Divers, especially new divers, sometimes report nosebleeds after diving primarily because they are unaware of the importance of equalizing the sinuses and middle ears. The barotrauma that results when the sinuses are not equalized can cause blood vessels in the lining of the nose to burst. These vessels lie very close to the mucous membranes that line the nose and sinuses, and the blood can come from either of these linings. This type of barotrauma, generally the result of air being trapped within the sinuses, is not always painful, though the presence of blood can be disconcerting. With this type of injury, blood can also run down the back of the throat or pool in the sinus below the eye and emerge later. It can also act as a growth medium for bacteria and lead to sinus infections.

Individuals with a history of sinus trouble, allergies, a broken nose or a deviated septum as well as divers who currently have a cold may find equalization difficult and may experience problems with nosebleeds. It's always best to not dive with a cold, congestion or any other condition that might block the sinus passages.

We suggest a slow, gentle descent with frequent equalizing to help decrease the risk of sinus barotrauma. Divers who are unable to equalize their sinuses or have frequent nosebleeds when scuba diving should see their personal physician or a specialist in ear, nose and throat (ENT) care for evaluation.

— Dan Nord, EMT-P, CHT


Is there any reason cold water might increase the likelihood of lung squeeze while freediving? I have experienced lung squeeze a few times, but only in cold water (around 45°F). I was shallower than 100 feet. In warm water I can reach 165 feet, so I believe the squeeze is somehow related to the water temperature.
You described your condition as lung squeeze, but it sounds like your question is really about what might have caused you to cough up blood from your lungs (presumably) under the conditions you describe. Given the variable impact of depth on the development of the condition, you could be experiencing a form of immersion pulmonary edema (IPE).

IPE


is a multifactorial condition, largely a net effect of increased central blood volume, pressures within the chest and, for compressed-gas divers, increased breathing resistance. The squeeze is a primary component, but only part of the story. Immersion produces a shift in blood from the periphery to the core, and this effect can be magnified in cold water or partially replicated by wearing a tight wetsuit. Excessive fluid intake (hyperhydration) increases the risk. For compressed-gas divers, respiratory loading (most important, the effort to inhale) increases with water immersion, with breathing through a mouthpiece that adds resistance (particularly as gas density increases) and with exertion. Using compressed gas or freediving, if the net effect of the various stressors is a sufficient increase in the pulmonary artery pressure, capillary stress failure can produce a shift of blood into the lungs. Symptoms of IPE can include the perception of strain or stiffness in breathing, coughing and the coughing up of small amounts of blood.

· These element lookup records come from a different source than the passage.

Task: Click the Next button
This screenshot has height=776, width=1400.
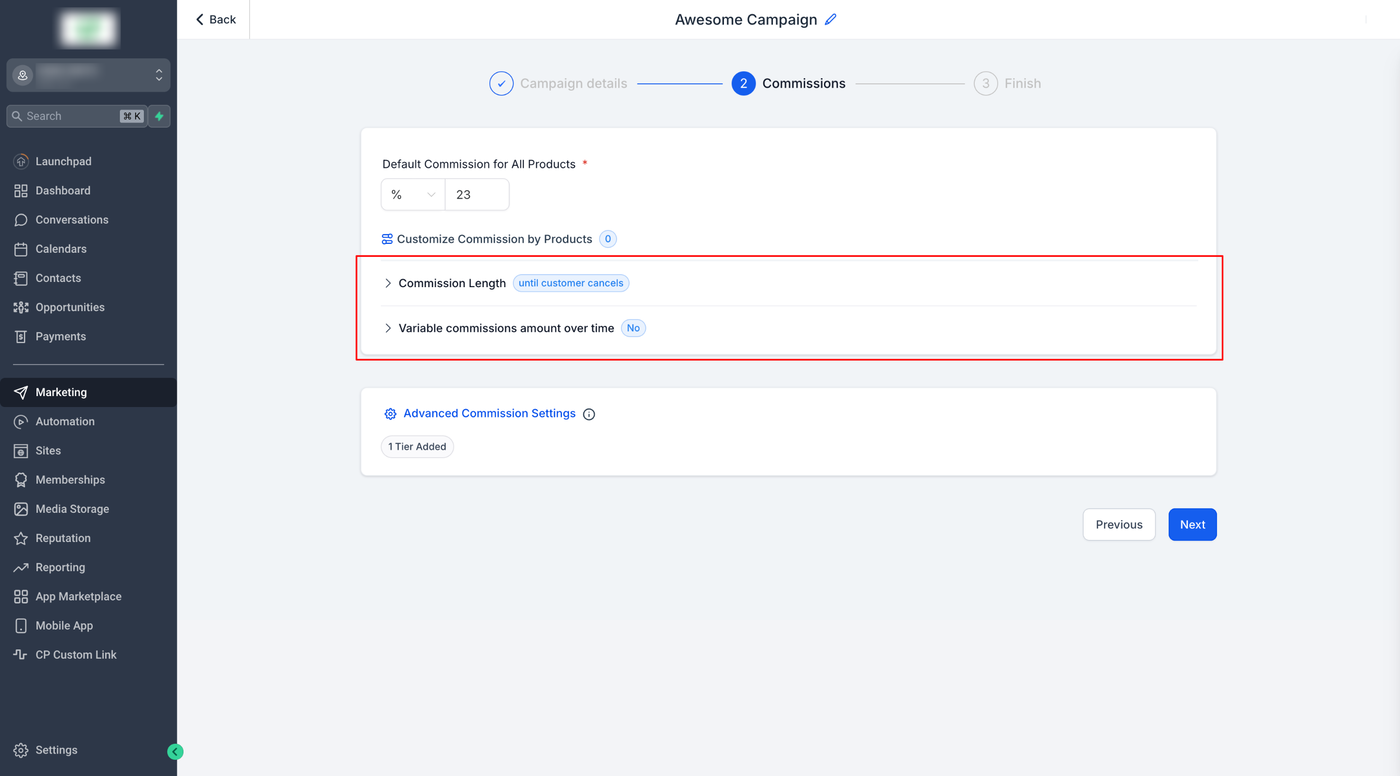Action: click(x=1192, y=525)
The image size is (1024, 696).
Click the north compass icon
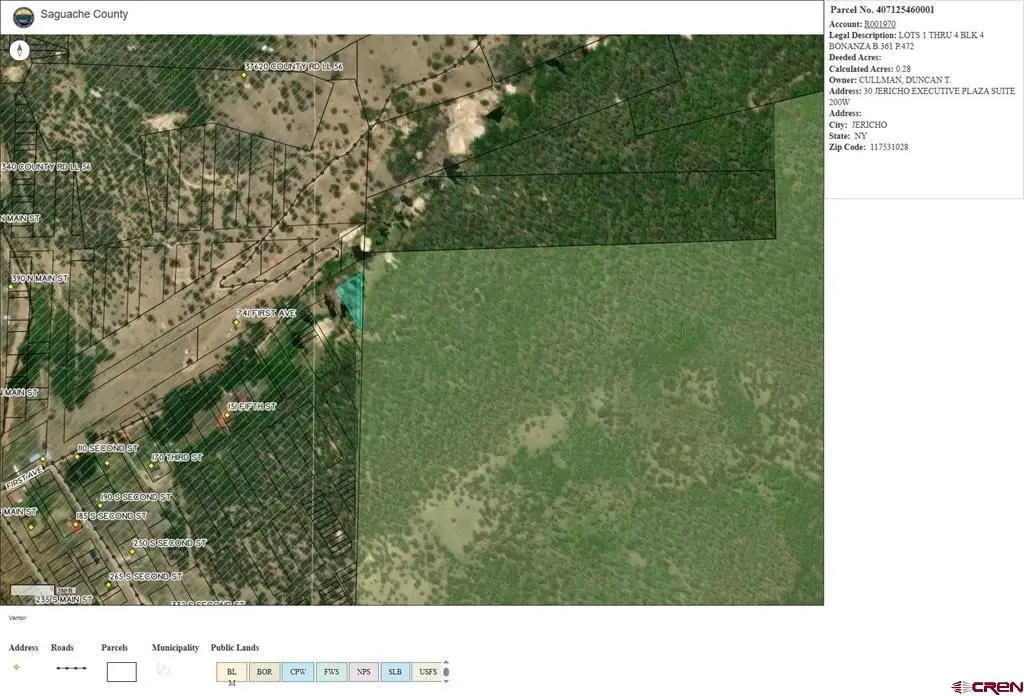tap(20, 50)
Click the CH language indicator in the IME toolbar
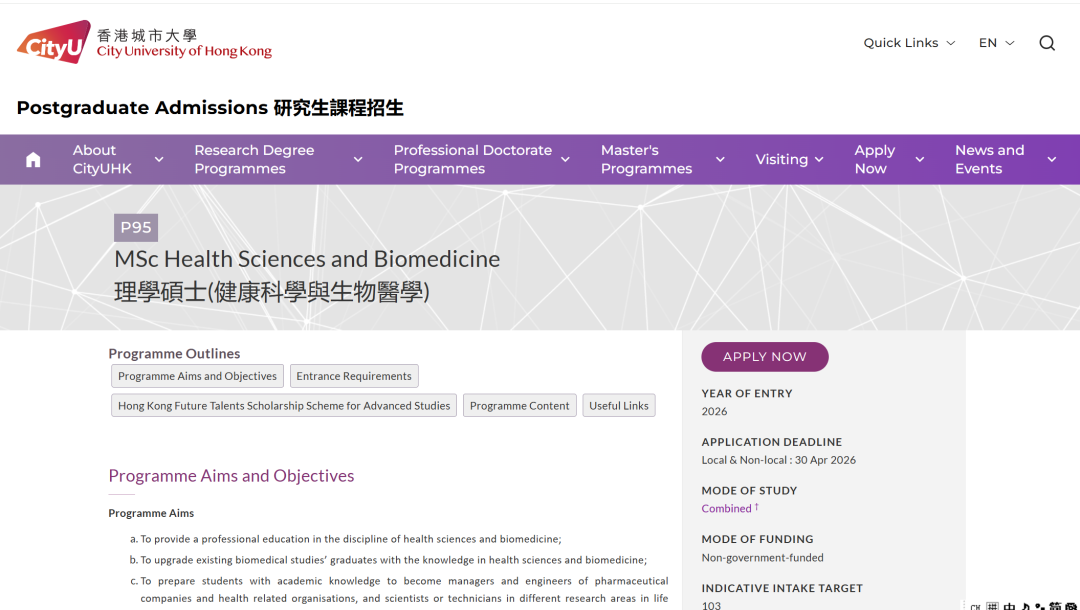The height and width of the screenshot is (610, 1080). click(976, 604)
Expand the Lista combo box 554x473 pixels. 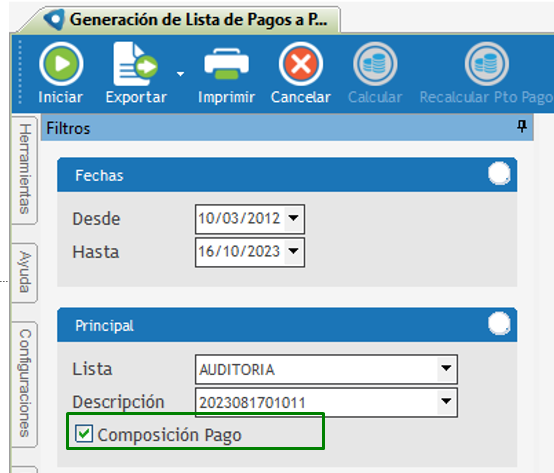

While I cannot confirm that this is what you are experiencing, it may be that the central blood volume increase magnified by the cold water is the stressor that takes you over the edge that you skirt in warmer water exposures. IPE is most likely to appear when multiple predisposing factors are acting in concert. You may have found your own threshold.

I encourage you to consult with your medical monitors, keeping in mind that the classic squeeze is not the only risk that freedivers face.

— Neal W. Pollock, Ph.D.


A From the Medical Line article in a previous issue of Alert Diver (Summer 2015) addressed the topic of the new generation of anticoagulant medications. It mentioned that there was no way to reverse the effects of these newer anticoagulants. I recently heard this is no longer true. Can you verify this?
Indeed, a new medication called idarucizumab (Praxbind®) can reverse the anticoagulant effects of dabigatran etexilate (Pradaxa®). Reversal medications for other next-generation anticoagulants are still in development. Note that when traveling outside the U.S., however, idarucizumab may not be available in an emergency. This should prompt consideration when planning diving activities.